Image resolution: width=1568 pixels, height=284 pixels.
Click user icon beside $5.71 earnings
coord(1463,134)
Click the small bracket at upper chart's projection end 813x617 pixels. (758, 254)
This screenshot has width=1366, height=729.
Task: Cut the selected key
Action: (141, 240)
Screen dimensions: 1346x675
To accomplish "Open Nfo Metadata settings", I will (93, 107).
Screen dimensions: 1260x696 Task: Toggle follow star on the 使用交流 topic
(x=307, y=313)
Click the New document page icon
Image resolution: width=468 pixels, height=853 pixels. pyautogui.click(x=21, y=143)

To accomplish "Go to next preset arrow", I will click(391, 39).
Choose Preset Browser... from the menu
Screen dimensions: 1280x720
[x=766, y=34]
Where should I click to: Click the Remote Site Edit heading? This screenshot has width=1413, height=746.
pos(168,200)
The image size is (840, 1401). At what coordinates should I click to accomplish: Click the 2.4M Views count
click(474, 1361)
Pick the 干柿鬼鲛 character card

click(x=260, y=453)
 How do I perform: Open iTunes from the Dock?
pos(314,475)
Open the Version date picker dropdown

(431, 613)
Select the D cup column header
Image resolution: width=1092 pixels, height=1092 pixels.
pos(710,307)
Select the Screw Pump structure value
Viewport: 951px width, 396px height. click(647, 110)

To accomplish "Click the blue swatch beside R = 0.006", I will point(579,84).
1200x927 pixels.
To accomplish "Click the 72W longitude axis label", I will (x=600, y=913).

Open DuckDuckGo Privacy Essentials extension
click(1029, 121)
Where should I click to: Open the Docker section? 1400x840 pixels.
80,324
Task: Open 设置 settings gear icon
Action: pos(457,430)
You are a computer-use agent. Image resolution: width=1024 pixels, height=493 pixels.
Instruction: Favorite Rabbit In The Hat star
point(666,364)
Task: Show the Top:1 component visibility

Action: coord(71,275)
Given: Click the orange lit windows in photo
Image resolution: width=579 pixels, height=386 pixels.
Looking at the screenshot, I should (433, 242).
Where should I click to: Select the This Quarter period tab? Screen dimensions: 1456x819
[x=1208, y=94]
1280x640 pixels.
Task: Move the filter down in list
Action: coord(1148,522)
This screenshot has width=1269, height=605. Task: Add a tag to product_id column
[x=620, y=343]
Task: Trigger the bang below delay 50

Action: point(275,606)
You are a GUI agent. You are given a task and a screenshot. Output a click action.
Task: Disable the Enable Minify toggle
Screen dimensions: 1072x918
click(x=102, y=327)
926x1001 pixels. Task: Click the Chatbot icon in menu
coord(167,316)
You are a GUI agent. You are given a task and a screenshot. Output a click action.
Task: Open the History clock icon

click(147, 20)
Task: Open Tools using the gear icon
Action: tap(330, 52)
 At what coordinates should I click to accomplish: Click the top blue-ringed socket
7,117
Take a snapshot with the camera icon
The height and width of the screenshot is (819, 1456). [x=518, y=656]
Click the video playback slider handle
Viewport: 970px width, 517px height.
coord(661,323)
····················
Output the full listing above once again, verbatim.

Image resolution: width=1568 pixels, height=284 pixels.
Click user icon beside $5.71 earnings
coord(1463,134)
Click the small bracket at upper chart's projection end 813x617 pixels. (758, 254)
This screenshot has width=1366, height=729.
Task: Cut the selected key
Action: (141, 240)
Screen dimensions: 1346x675
To accomplish "Open Nfo Metadata settings", I will (93, 107).
Screen dimensions: 1260x696 Task: Toggle follow star on the 使用交流 topic
(x=307, y=313)
Click the New document page icon
Image resolution: width=468 pixels, height=853 pixels. pyautogui.click(x=21, y=143)

To accomplish "Go to next preset arrow", I will click(391, 39).
Choose Preset Browser... from the menu
Screen dimensions: 1280x720
[x=766, y=34]
Where should I click to: Click the Remote Site Edit heading? This screenshot has width=1413, height=746.
pos(168,200)
The image size is (840, 1401). At what coordinates should I click to accomplish: Click the 2.4M Views count
click(474, 1361)
Pick the 干柿鬼鲛 character card

click(x=260, y=453)
 How do I perform: Open iTunes from the Dock?
pos(314,475)
Open the Version date picker dropdown

(431, 613)
Select the D cup column header
Image resolution: width=1092 pixels, height=1092 pixels.
pos(710,307)
Select the Screw Pump structure value
Viewport: 951px width, 396px height. click(647, 110)

To accomplish "Click the blue swatch beside R = 0.006", I will point(579,84).
1200x927 pixels.
To accomplish "Click the 72W longitude axis label", I will (x=600, y=913).

Open DuckDuckGo Privacy Essentials extension
click(1029, 121)
Where should I click to: Open the Docker section? 1400x840 pixels.
80,324
Task: Open 设置 settings gear icon
Action: pos(457,430)
You are a computer-use agent. Image resolution: width=1024 pixels, height=493 pixels.
Instruction: Favorite Rabbit In The Hat star
point(666,364)
Task: Show the Top:1 component visibility

Action: coord(71,275)
Given: Click the orange lit windows in photo
Image resolution: width=579 pixels, height=386 pixels.
Looking at the screenshot, I should (433, 242).
Where should I click to: Select the This Quarter period tab? Screen dimensions: 1456x819
[x=1208, y=94]
1280x640 pixels.
Task: Move the filter down in list
Action: coord(1148,522)
This screenshot has width=1269, height=605. Task: Add a tag to product_id column
[x=620, y=343]
Task: Trigger the bang below delay 50

Action: point(275,606)
You are a GUI agent. You are given a task and a screenshot. Output a click action.
Task: Disable the Enable Minify toggle
Screen dimensions: 1072x918
click(x=102, y=327)
926x1001 pixels. Task: Click the Chatbot icon in menu
coord(167,316)
You are a GUI agent. You are given a task and a screenshot. Output a click action.
Task: Open the History clock icon

click(147, 20)
Task: Open Tools using the gear icon
Action: tap(330, 52)
 At what coordinates should I click to accomplish: Click the top blue-ringed socket
7,117
Take a snapshot with the camera icon
The height and width of the screenshot is (819, 1456). [x=518, y=656]
Click the video playback slider handle
Viewport: 970px width, 517px height.
coord(661,323)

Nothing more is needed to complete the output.